(Word and element location records)
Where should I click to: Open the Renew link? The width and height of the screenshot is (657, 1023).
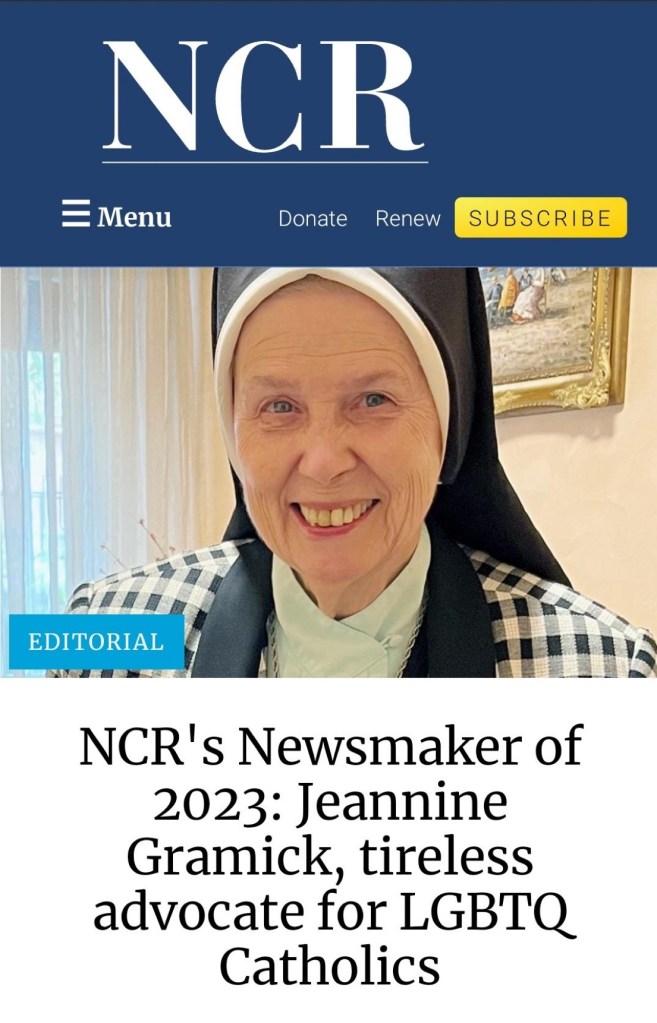pos(408,218)
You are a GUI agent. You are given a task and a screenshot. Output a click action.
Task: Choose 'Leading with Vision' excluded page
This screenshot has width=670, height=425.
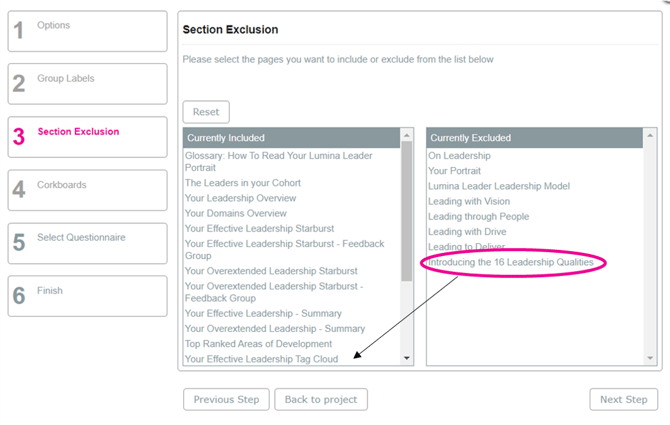coord(468,201)
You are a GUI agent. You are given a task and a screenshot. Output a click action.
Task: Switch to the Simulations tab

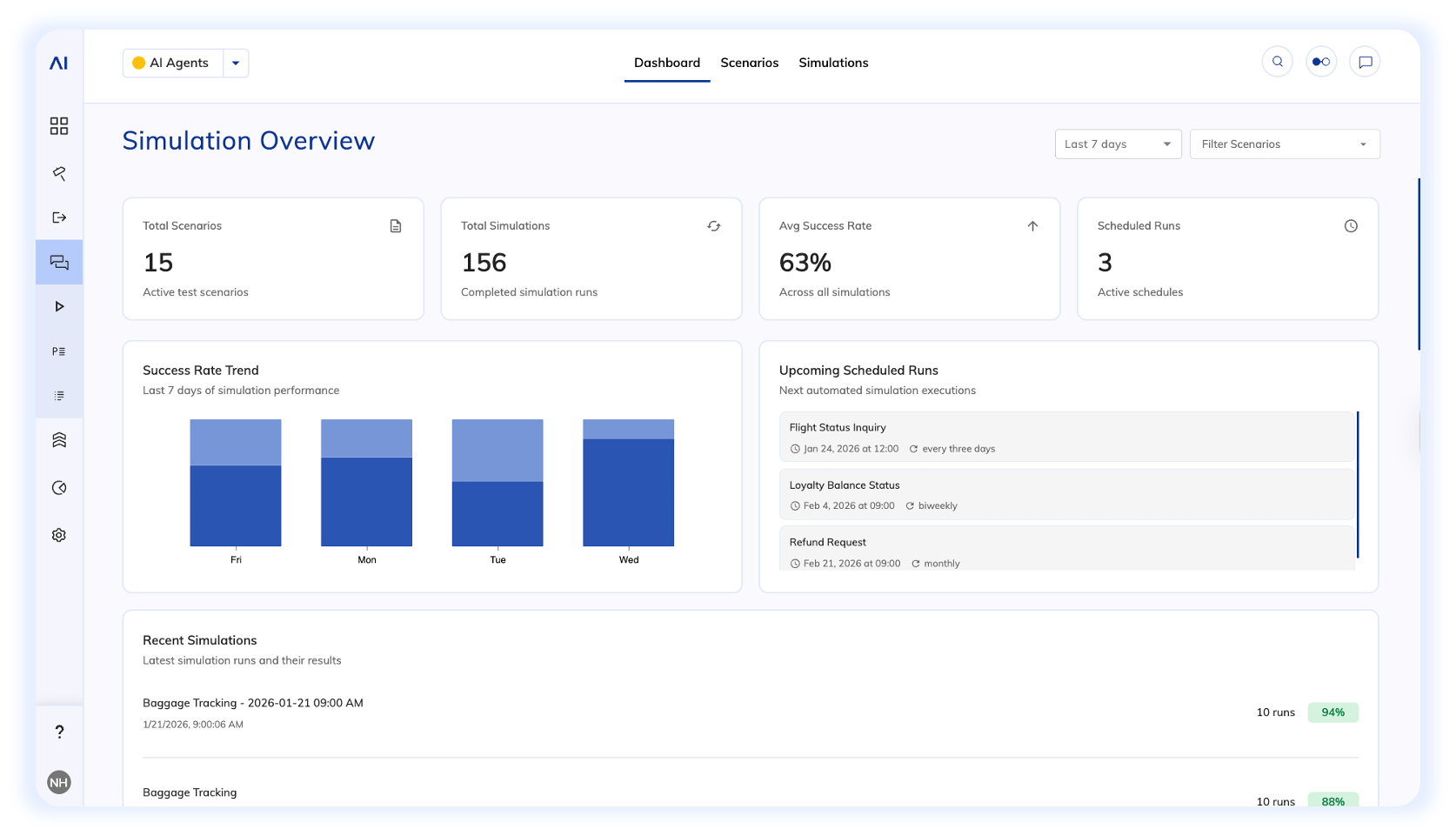click(x=833, y=63)
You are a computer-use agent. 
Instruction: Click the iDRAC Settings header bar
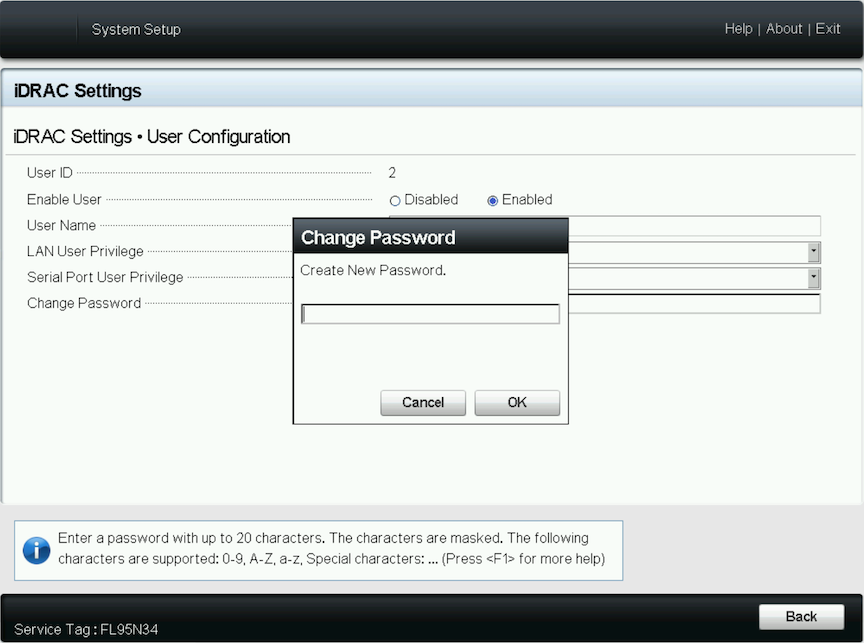(76, 90)
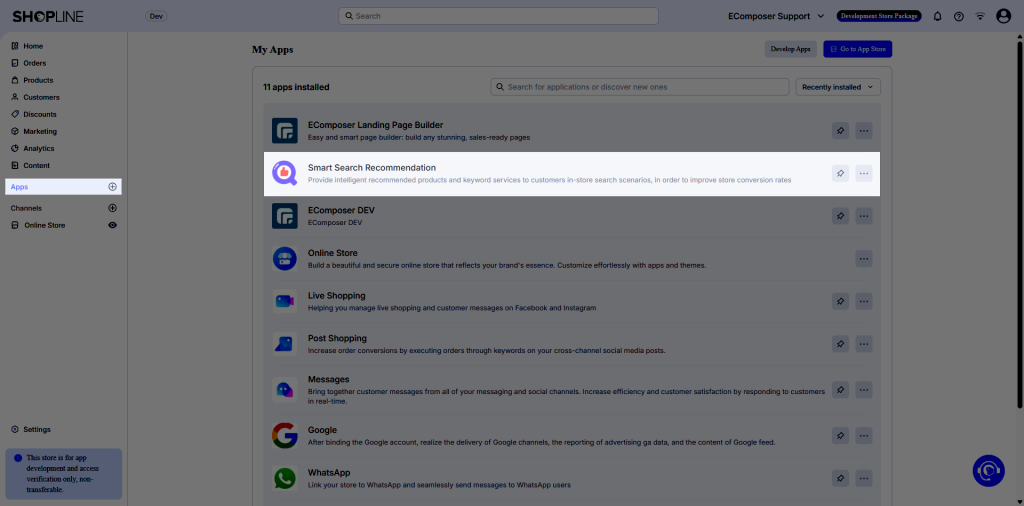The height and width of the screenshot is (506, 1024).
Task: Pin the WhatsApp app
Action: pos(840,478)
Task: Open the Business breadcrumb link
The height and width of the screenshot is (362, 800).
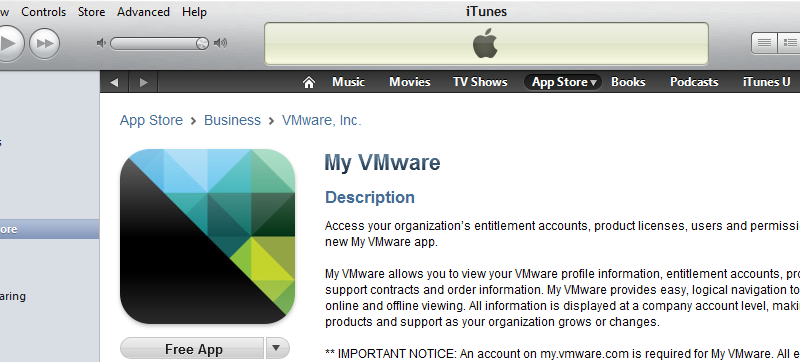Action: (x=232, y=120)
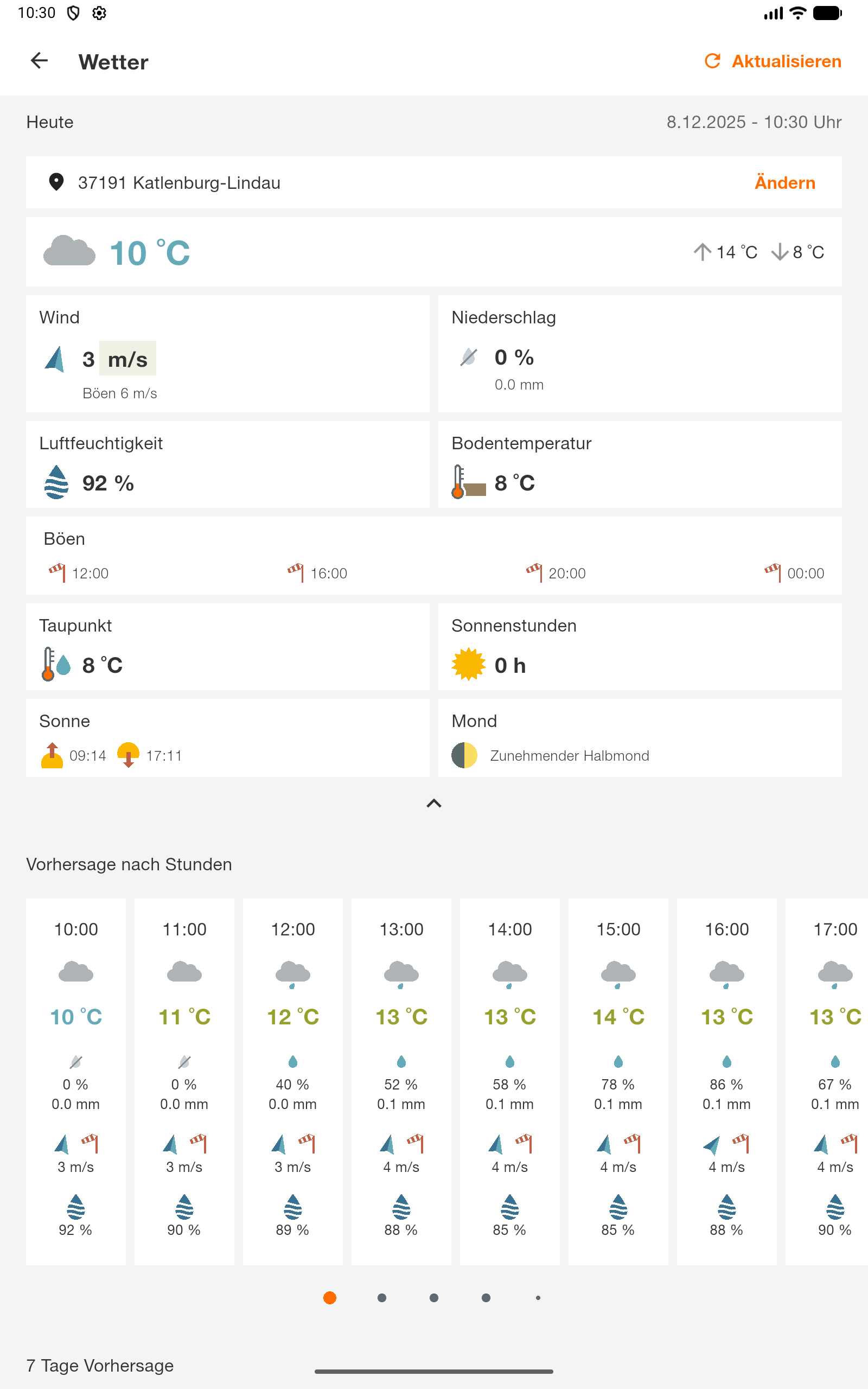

» **The task**:
Count the lines of the records above that contain the string "link", with case counting, and give only that number.

» **In response**:
2